Tuesday, February 24

G2M CAP CORP. ANNOUNCES UPSIZING OF CONCURRENT FINANCING AND DATE OF SPECIAL SHAREHOLDERS MEETING FOR QUALIFYING TRANSACTION WITH SALESCLOSER AI AND WISHPOND TECHNOLOGIES


/NOT FOR DISTRIBUTION TO UNITED STATES NEWSWIRE SERVICES OR FOR DISSEMINATION IN THE UNITED STATES/

Concurrent Financing Upsized to $5,000,000 Due to Strong Investor Interest 

VANCOUVER, BC, Feb. 23, 2026 /CNW/ – G2M Cap Corp. (TSXV: GTM.p) (“G2M“), Wishpond Technologies Ltd. (“Wishpond“) (TSXV: WISH) (OTCQX: WPNDF) and SalesCloser Technologies Inc. (“SalesCloser“) are pleased to announce that, further to the news releases dated November 5 and December 15, 2025, G2M will hold its special shareholder meeting (the “Meeting“) in respect of the qualifying transaction (the “Transaction“) involving G2M’s acquisition of SalesCloser from Wishpond.

Wishpond Technologies Ltd. (TSXV:WISH) logo (CNW Group/Wishpond Technologies Ltd.)
Wishpond Technologies Ltd. (TSXV:WISH) logo (CNW Group/Wishpond Technologies Ltd.)

Details of Meeting

The Meeting will be held at Suite 905 1111 W Hastings St, Vancouver, BC, Canada, at 9:30 a.m. (PST) on March 20, 2026, to approve matters related to the Transaction. For more information on the Meeting and the Transaction, please see G2M’s information circular which has been filed on its SEDAR+ profile at www.sedarplus.ca.

Upsize of Concurrent Financing

As a condition to closing of the Transaction, G2M is expected complete a concurrent non-brokered private placement (the “Concurrent Financing“) of subscription receipts (“Subscription Receipts“). Due to strong investor interest, the Concurrent Financing has been upsized from $4,000,000 to gross proceeds of up to $5,000,000, with the option to further upsize another $500,000, for total gross proceeds of up to $5,500,000.

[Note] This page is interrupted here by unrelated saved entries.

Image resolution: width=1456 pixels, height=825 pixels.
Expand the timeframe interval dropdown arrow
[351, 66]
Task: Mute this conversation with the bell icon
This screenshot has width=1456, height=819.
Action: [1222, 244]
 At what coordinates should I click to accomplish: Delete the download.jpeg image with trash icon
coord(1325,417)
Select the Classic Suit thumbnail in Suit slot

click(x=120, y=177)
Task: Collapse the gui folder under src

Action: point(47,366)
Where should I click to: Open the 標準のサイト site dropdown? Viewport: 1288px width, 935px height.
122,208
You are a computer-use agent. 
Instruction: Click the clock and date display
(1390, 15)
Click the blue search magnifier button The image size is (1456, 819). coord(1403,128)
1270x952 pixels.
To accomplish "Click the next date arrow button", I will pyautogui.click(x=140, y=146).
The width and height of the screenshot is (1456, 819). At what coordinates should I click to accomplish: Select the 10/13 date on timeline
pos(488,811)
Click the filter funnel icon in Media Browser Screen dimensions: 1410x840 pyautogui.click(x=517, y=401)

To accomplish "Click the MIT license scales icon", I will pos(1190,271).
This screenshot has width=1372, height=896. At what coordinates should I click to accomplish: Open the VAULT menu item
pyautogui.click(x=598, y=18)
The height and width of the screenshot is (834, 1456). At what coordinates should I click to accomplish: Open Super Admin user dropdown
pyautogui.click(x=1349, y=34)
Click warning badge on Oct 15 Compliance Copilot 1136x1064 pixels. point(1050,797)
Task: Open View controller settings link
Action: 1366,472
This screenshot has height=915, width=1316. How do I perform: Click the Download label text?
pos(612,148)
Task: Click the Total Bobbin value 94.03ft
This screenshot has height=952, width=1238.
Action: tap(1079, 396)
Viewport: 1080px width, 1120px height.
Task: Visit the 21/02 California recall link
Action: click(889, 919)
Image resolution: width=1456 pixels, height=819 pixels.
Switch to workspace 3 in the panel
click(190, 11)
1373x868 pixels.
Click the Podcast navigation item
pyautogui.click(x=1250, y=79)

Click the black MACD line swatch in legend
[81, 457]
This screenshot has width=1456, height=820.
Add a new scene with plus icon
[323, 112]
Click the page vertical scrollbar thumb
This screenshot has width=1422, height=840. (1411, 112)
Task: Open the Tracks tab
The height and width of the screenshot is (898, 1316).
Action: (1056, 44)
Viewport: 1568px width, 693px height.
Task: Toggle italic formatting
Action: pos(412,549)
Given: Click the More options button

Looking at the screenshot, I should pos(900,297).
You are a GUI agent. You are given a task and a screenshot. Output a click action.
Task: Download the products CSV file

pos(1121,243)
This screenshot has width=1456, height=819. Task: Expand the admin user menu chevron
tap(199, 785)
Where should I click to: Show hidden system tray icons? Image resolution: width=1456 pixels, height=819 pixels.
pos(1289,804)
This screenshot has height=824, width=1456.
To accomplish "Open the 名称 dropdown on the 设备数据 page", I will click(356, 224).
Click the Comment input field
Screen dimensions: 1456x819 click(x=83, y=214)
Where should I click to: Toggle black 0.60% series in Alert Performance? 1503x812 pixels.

Each Subscription Receipt will have an issue price of $0.75 and will convert into one unit (“Unit“) of the resulting issuer (the “Resulting Issuer“), with each Unit being comprised of one common share of the Resulting Issuer (“Resulting Issuer Share“) and one half of one warrant (the “Concurrent Warrants“). Each whole Concurrent Warrant will be exercisable for one Resulting Issuer Share at an exercise price of $1.25 per share for a period of 24 months after the closing. It is expected that all of the securities issued pursuant to the Concurrent Financing will be free trading at the closing of the Transaction. Each such Resulting Issuer Warrant will include acceleration provisions that provide that if the volume weighted average closing price of the Resulting Issuer Shares on the Exchange is more than $1.80 for ten (10) consecutive trading days, the Resulting Issuer will have the right, in its sole discretion, by providing notice (the “Acceleration Notice“) to the warrant holder(s), to accelerate the expiry date of 50% or 100% of such Resulting Issuer Warrants held by each warrant holder to that date which is thirty (30) days from the date of the Acceleration Notice.